Directions for this task: Search the records below for "agent" and copy every line it turns up in.

>>>>

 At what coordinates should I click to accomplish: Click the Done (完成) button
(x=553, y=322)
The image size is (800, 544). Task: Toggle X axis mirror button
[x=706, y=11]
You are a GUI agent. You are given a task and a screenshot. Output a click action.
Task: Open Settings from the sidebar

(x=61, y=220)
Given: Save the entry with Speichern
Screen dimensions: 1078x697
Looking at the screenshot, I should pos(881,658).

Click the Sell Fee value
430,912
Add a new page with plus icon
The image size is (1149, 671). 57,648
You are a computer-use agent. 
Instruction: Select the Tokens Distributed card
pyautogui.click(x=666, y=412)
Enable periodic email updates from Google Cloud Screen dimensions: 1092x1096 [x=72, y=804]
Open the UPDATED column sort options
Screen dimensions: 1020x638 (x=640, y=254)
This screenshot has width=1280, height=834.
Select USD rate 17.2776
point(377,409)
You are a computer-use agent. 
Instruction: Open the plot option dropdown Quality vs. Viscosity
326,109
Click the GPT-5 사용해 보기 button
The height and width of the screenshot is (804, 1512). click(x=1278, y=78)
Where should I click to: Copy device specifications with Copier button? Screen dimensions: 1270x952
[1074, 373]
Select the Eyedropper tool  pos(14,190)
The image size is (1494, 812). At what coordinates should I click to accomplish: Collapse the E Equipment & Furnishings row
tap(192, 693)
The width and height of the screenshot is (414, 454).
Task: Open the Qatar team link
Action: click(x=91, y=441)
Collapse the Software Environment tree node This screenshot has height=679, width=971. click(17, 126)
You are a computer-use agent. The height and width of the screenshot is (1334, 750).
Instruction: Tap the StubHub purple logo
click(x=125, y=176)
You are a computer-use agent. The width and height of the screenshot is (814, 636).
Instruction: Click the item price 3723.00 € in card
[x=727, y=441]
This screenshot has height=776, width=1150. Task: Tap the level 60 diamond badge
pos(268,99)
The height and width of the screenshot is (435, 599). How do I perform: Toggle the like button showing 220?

<<<<

Reply to the task:
You are a GUI agent. You are given a task and a screenshot. Output a click action.
You are a computer-use agent. 
You are a computer-use agent. 
You are a computer-use agent. The height and width of the screenshot is (1334, 750).
You are a computer-use agent. The width and height of the screenshot is (814, 636).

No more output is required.